The building that houses Lydia Place’s offices is also home to their transitional housing program for women with children. There’s usually about eight women plus their children living there at any given time, O’Connor says. It’s ideally a six-month program, but the families can stay longer if they need to.

When Brown first got to Lydia Place she was struggling with post-partum depression and recovering from surgery. She was scared for months after she got there that she’d run into her husband any time she left the house.

“There were some days that I didn’t want to wake up at all,” she says. “I didn’t know what was going on with (my husband),” she says. “My fear was always there. I didn’t know if I’d get on the bus and he’d be there.”

The people at Lydia Place gave her the push she needed to go to a rehab program, file for divorce and work out a parenting plan, she says. A volunteer there helped her study for the math placement test at Bellingham Technical College, where she later graduated with an associate’s degree in welding.

A few months later, Brown left the transitional housing facility and Lydia Place set her up in an apartment right by the Farmer’s Market in Bellingham.

“It had big beautiful windows — it was the nicest place I’ve ever lived in in my life because I grew up in trailers,” she says. “I had all these new things people had donated to Lydia Place and it was a real home.”

The rooms in Lydia Place’s transitional housing are fine in terms of paint and flooring, but some of them need new furniture, lighting, window coverings and art, says Shultzie Willows, Lydia Place’s development and outreach director. This year they plan on asking people to “Adopt a Room” and partner with them to renovate the eight rooms there to make them feel more like a home.

Lydia Place has partnered with the Bellingham Housing Authority to offer 79 apartment units to homeless families as well as case management to them in their homes.

They also have a rapid re-housing program where their clients’ case managers advocate for them to private landlords. Once they’ve found a home, Lydia Place helps them with a rental subsidy. With this they serve about 60 households at a time.

“We want to work ourselves out of a job,” O’Connor says.
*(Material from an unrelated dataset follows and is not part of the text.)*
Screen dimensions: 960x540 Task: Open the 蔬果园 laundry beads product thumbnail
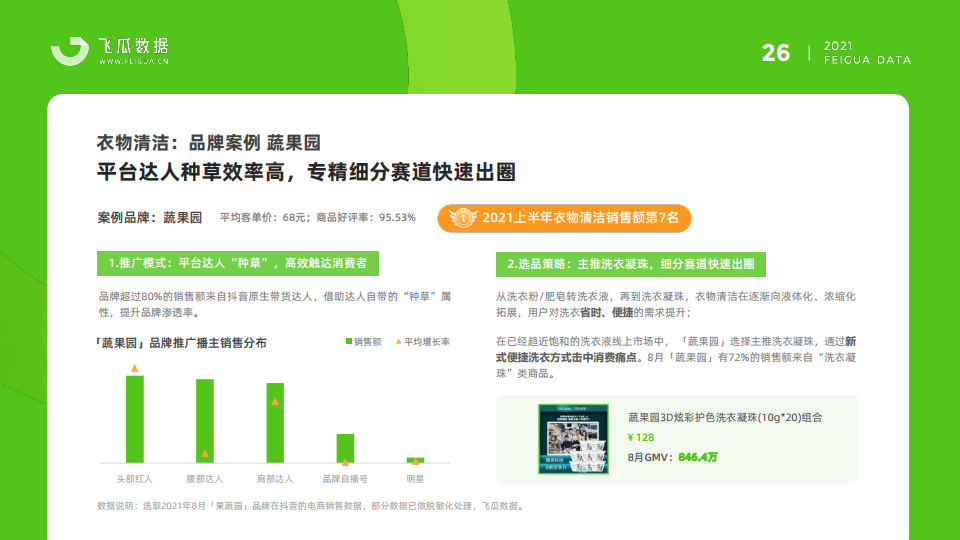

Lydia Place hosts two major events annually — Hearts for Housing in the winter and Handbags for Housing in the spring — as well as several smaller ones throughout the year. They take hundreds of volunteers a year.

“In everything we do we have to partner up with people — it’s essential,” Willows says.

The volunteers’ jobs range from fundraising for Lydia Place events to watching kids living at the house for a few hours so their mom can take a break. Their thrift store, Wise Buys, is completely volunteer-run except for one full-time store manager.

“We are committed to seeing an end to homelessness,” O’Connor says. “That doesn’t mean that nobody will ever be homeless again. It means we want to build a system that has enough capacity so that when someone finds that they have a housing crisis, they don’t have to wait weeks, months or years to get services. We can help them right away.”

Brown, now 30, lives in Everett with her son. She’s been in a healthy relationship for two years, and she, her boyfriend and her son like to go four-wheeling together and go to her son’s ice hockey games. She’s forgiven her mom.

“I wouldn’t be where I am today if it wasn’t for these ladies (at Lydia Place),” she says. “They pointed me in the right direction. They saw something in me that I didn’t see.”